2. В аккордеоне (баяне) сам бог велел этим приёмом воспользоваться, так как, во-первых, за счёт этого упрощается (а значит будет ещё и меньше весить) левая механика, а во-вторых - при игре септаккордов не произойдёт увеличения расхода воздуха по сравнению с остальными готовыми аккордами, состоящими из трёх нот. Не забывайте, что ведь в наших инструментах на каждую ноту приходится по несколько одновременно звучащих язычков (минимум два).
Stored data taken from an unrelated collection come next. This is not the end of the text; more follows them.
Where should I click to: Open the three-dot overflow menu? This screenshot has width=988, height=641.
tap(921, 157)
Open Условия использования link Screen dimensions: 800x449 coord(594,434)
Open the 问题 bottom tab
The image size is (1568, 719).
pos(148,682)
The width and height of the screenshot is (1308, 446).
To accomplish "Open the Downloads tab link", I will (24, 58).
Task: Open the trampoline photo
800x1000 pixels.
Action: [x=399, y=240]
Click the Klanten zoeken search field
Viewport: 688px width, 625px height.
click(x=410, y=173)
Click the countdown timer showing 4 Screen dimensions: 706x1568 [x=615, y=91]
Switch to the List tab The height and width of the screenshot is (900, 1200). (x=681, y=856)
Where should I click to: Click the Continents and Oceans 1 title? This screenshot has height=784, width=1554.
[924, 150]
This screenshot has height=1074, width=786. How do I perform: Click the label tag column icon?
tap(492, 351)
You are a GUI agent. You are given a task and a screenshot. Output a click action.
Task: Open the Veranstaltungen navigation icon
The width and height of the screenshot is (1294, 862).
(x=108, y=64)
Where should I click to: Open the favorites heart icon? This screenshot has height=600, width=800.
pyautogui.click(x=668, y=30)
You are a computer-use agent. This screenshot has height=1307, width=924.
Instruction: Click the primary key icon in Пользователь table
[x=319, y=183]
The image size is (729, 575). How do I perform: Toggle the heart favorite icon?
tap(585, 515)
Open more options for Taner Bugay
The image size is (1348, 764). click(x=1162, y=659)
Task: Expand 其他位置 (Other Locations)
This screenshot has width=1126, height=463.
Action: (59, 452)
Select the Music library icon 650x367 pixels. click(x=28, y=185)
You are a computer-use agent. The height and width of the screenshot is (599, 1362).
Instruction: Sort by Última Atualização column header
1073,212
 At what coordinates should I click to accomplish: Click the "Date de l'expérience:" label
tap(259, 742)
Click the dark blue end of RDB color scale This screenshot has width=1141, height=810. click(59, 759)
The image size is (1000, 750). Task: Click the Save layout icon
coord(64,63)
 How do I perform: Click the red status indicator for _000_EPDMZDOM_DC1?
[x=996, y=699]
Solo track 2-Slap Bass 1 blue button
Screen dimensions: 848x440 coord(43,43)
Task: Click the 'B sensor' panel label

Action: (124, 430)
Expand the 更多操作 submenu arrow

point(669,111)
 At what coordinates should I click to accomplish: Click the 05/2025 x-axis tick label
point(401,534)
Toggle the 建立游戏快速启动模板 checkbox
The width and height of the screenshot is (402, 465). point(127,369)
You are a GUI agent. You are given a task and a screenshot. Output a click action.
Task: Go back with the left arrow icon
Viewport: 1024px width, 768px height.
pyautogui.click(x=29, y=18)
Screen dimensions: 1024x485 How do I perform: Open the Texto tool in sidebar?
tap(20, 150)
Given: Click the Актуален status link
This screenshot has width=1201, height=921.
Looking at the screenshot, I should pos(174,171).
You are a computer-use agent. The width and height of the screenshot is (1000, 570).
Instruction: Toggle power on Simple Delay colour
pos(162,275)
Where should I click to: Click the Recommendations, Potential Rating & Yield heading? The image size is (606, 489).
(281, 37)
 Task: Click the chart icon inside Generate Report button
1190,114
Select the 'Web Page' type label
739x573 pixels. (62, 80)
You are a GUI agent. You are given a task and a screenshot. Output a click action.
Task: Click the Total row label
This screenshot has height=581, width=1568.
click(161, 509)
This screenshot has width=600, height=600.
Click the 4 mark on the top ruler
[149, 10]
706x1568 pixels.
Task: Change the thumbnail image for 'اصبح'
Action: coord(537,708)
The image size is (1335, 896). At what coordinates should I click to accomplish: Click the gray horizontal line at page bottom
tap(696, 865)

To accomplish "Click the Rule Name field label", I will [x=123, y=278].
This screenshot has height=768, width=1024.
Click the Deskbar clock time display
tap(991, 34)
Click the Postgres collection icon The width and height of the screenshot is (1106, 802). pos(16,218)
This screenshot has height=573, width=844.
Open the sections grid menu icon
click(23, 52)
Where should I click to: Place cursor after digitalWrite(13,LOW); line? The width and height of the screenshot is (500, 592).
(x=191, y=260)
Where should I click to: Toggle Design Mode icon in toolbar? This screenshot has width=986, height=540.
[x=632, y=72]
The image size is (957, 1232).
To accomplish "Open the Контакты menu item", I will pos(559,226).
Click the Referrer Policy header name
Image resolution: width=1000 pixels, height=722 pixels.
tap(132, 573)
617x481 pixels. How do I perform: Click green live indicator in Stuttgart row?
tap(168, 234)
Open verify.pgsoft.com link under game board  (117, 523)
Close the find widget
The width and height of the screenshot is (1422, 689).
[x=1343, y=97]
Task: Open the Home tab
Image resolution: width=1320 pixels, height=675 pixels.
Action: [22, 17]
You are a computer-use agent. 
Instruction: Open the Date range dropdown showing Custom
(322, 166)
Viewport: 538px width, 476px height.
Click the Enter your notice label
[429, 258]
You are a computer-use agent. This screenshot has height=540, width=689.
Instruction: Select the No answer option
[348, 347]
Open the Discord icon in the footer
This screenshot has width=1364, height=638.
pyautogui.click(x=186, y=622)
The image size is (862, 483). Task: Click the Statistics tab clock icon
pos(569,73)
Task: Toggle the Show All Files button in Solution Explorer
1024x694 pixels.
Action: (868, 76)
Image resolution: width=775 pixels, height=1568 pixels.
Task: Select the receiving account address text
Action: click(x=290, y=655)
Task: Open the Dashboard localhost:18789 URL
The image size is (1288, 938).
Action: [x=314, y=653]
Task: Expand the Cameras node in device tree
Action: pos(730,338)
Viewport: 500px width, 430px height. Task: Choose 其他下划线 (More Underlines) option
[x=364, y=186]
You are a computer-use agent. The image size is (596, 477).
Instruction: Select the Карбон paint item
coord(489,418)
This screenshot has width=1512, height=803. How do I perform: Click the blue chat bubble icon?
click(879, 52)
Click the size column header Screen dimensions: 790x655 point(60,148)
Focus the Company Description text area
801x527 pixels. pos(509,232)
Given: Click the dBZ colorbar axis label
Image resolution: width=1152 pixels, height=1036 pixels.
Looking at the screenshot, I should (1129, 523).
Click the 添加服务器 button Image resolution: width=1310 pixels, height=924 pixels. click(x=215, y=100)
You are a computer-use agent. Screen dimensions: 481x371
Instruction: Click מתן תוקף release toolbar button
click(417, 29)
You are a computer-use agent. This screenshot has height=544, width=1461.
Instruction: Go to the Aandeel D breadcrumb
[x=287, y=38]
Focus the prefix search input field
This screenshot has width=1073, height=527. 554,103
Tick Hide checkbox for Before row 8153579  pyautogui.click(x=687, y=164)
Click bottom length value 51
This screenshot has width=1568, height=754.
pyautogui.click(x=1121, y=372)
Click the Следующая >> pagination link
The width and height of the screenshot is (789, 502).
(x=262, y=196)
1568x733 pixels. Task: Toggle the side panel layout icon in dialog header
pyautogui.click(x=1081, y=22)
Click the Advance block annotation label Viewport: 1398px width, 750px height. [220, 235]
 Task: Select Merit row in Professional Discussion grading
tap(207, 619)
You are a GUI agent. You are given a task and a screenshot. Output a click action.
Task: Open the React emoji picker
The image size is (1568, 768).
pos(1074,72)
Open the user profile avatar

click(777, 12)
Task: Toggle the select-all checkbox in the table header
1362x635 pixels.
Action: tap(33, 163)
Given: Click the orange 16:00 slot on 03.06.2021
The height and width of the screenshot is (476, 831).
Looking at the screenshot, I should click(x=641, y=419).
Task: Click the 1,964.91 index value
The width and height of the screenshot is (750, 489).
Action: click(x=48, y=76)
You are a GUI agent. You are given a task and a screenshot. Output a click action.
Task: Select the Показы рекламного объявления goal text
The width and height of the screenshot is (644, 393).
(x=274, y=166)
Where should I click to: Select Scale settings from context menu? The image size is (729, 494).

Графическое написание готовых аккордов (как и басов) стандартизовано и достаточно условно. Функционально аккорд, разумеется, всегда именно такой, как записано, но реальный нотный состав как правило отличается от записанного в нотах и, кроме того, может быть различным у инструментов разной конструкции.


----------



## Genius (18 Июн 2012)

Vladislav
Где это все подробно описано? Может книга есть.

Я такой книги, где все подробно и обо всем расписано, еще не видел. Теория музыки - вещь сложная, иногда ответ достигается не умом, а чутьем. Ноты, изданные в России, легко читаются благодаря буквенным и точечым в скобках обозначениям. 
Подобрав литературу, кину Вам в личку ссылку.


----------